Post-Transplant Cyclophosphamide Combined with Brilliant Blue G Reduces Graft-versus-Host Disease without Compromising Graft-versus-Leukaemia Immunity in Humanised Mice

Abstract

Allogeneic haematopoietic stem cell transplantation (HSCT) leads to the establishment of graft-versus-leukaemia (GVL) immunity, but in many cases also results in the development of graft-versus-host disease (GVHD). This study aimed to determine if P2X7 antagonism using Brilliant Blue G (BBG) could improve the beneficial effects of post-transplant cyclophosphamide (PTCy) in a humanised mouse model of GVHD, without comprising GVL immunity.
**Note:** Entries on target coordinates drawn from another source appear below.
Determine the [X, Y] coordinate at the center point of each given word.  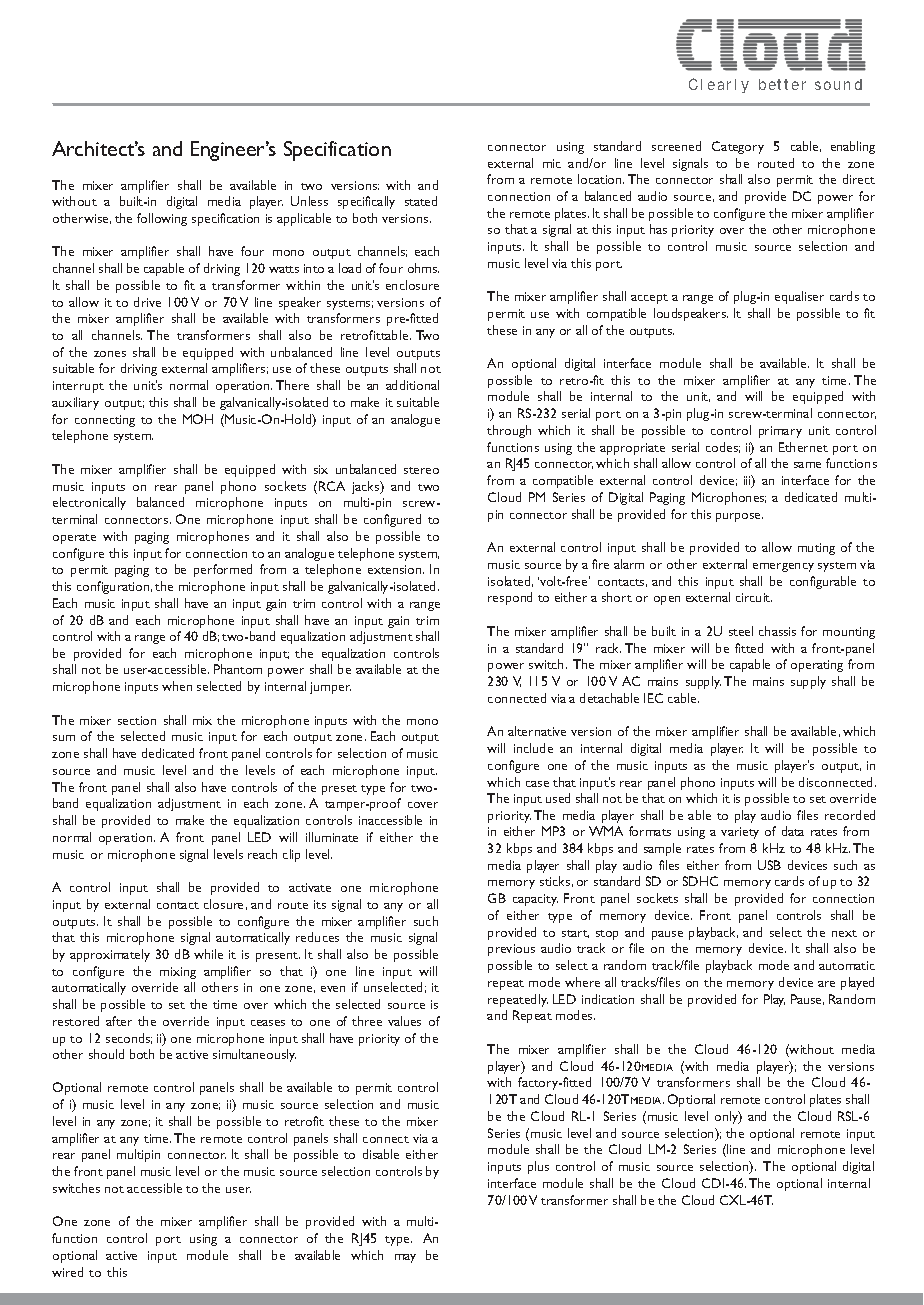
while [208, 954]
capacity [535, 900]
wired [67, 1272]
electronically [89, 503]
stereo [421, 470]
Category [738, 147]
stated [421, 201]
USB [769, 865]
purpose [739, 517]
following [162, 219]
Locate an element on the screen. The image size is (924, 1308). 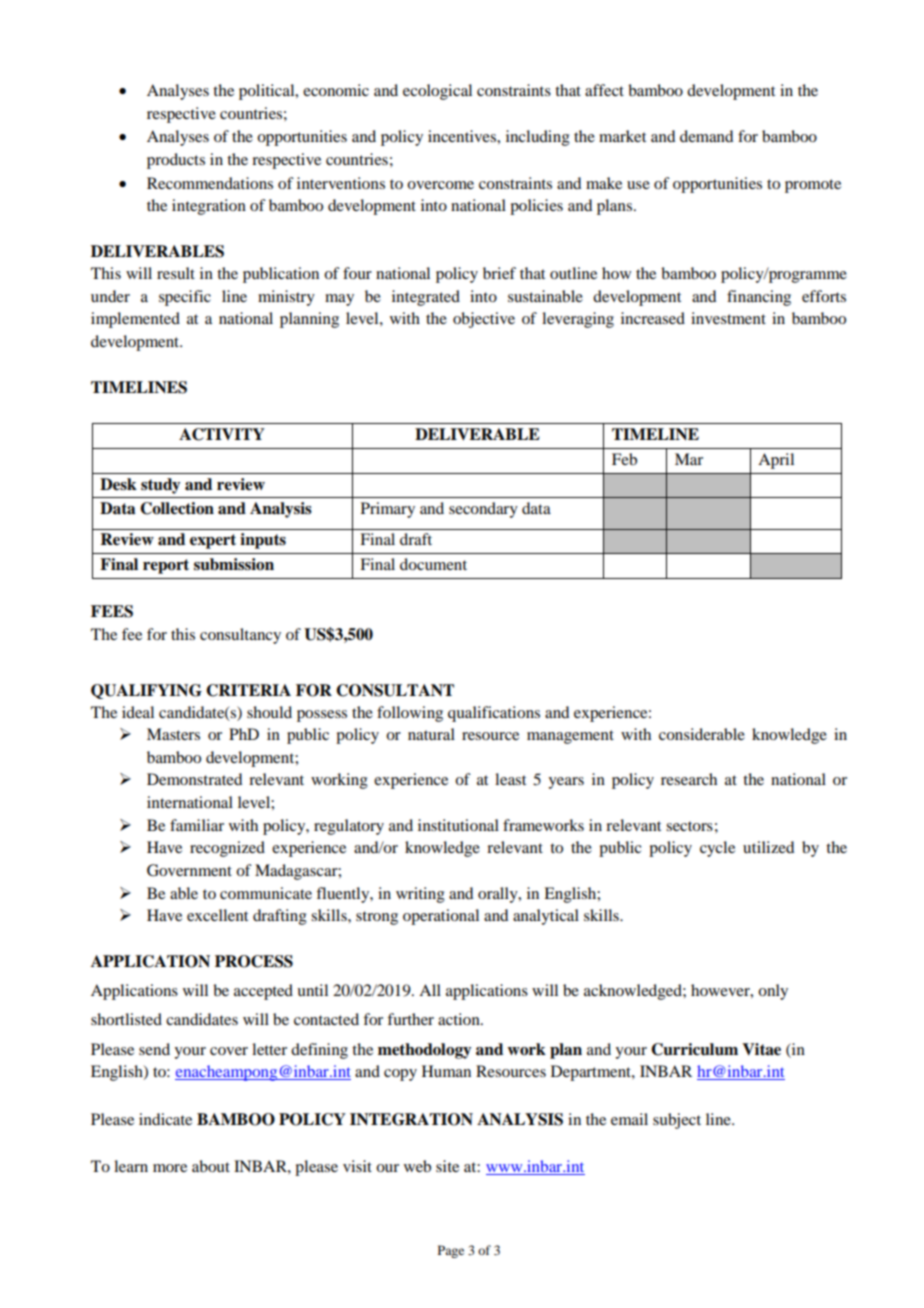
products is located at coordinates (176, 161).
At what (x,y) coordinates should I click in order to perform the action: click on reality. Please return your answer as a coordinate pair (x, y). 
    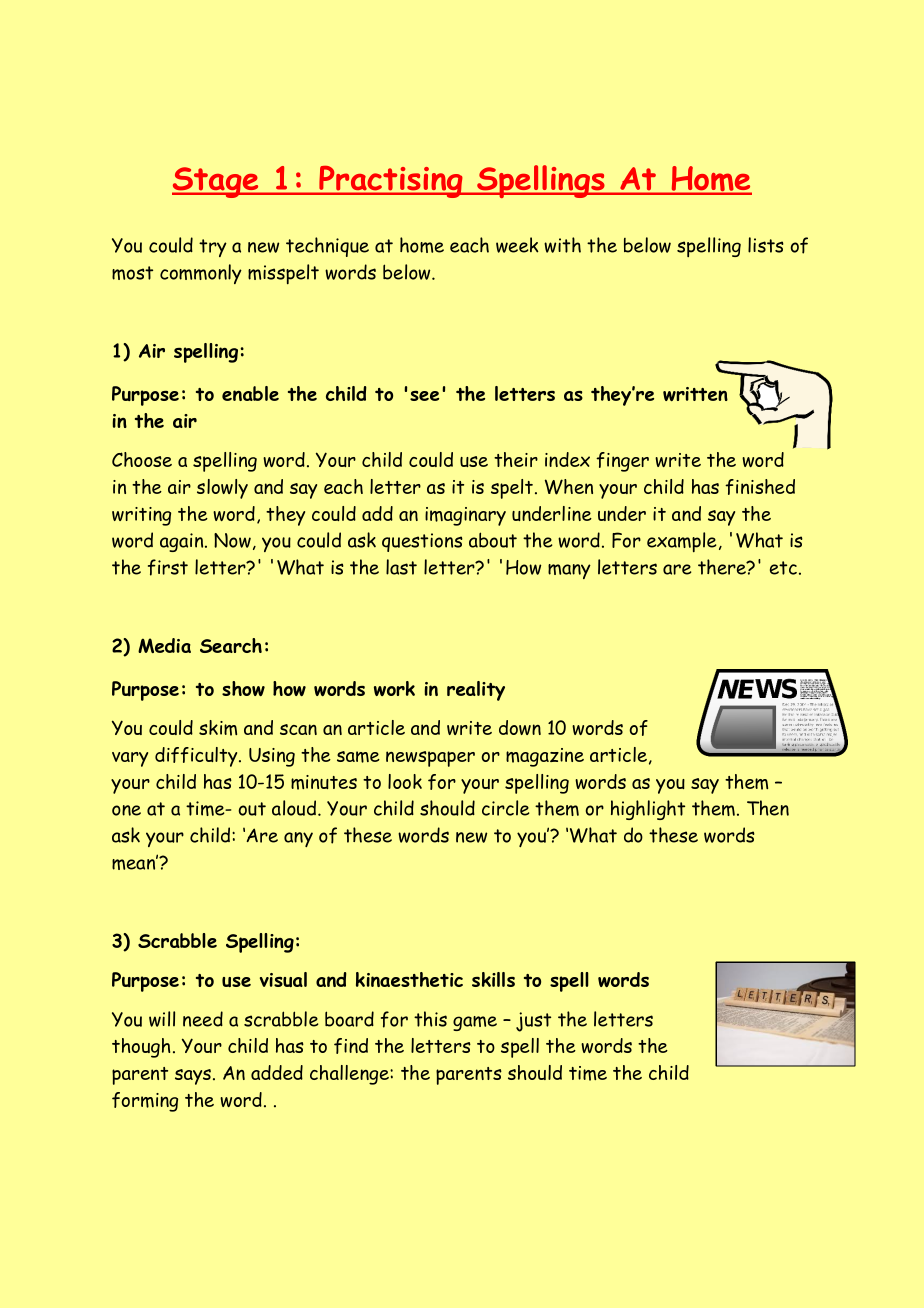
    Looking at the image, I should click on (476, 691).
NOD.Cg-Prkdcscid Il2rgtm1Wjl (NSG) mice were injected with human peripheral blood mononuclear cells (PBMCs) (Day 0), then with cyclophosphamide (33 mg/kg) on Days 3 and 4, and with BBG (50 mg/kg) (or saline) on Days 0–10. PTCy with BBG reduced clinical GVHD development like that of PTCy alone. However, histological analysis revealed that the combined treatment reduced liver GVHD to a greater extent than PTCy alone. Flow cytometric analyses revealed that this reduction in liver GVHD by PTCy with BBG corresponded to an increase in human splenic CD39+ Tregs and a decrease in human serum interferon-γ concentrations. In additional experiments, humanised NSG mice, following combined treatment, were injected with human THP-1 acute myeloid leukaemia cells on Day 14. Flow cytometric analyses of liver CD33+ THP-1 cells showed that PTCy with BBG did not mitigate GVL immunity. In summary, PTCy combined with BBG can reduce GVHD without compromising GVL immunity. Future studies investigating P2X7 antagonism in combination with PTCy may lead to the development of novel treatments that more effectively reduce GVHD in allogeneic HSCT patients without promoting leukaemia relapse.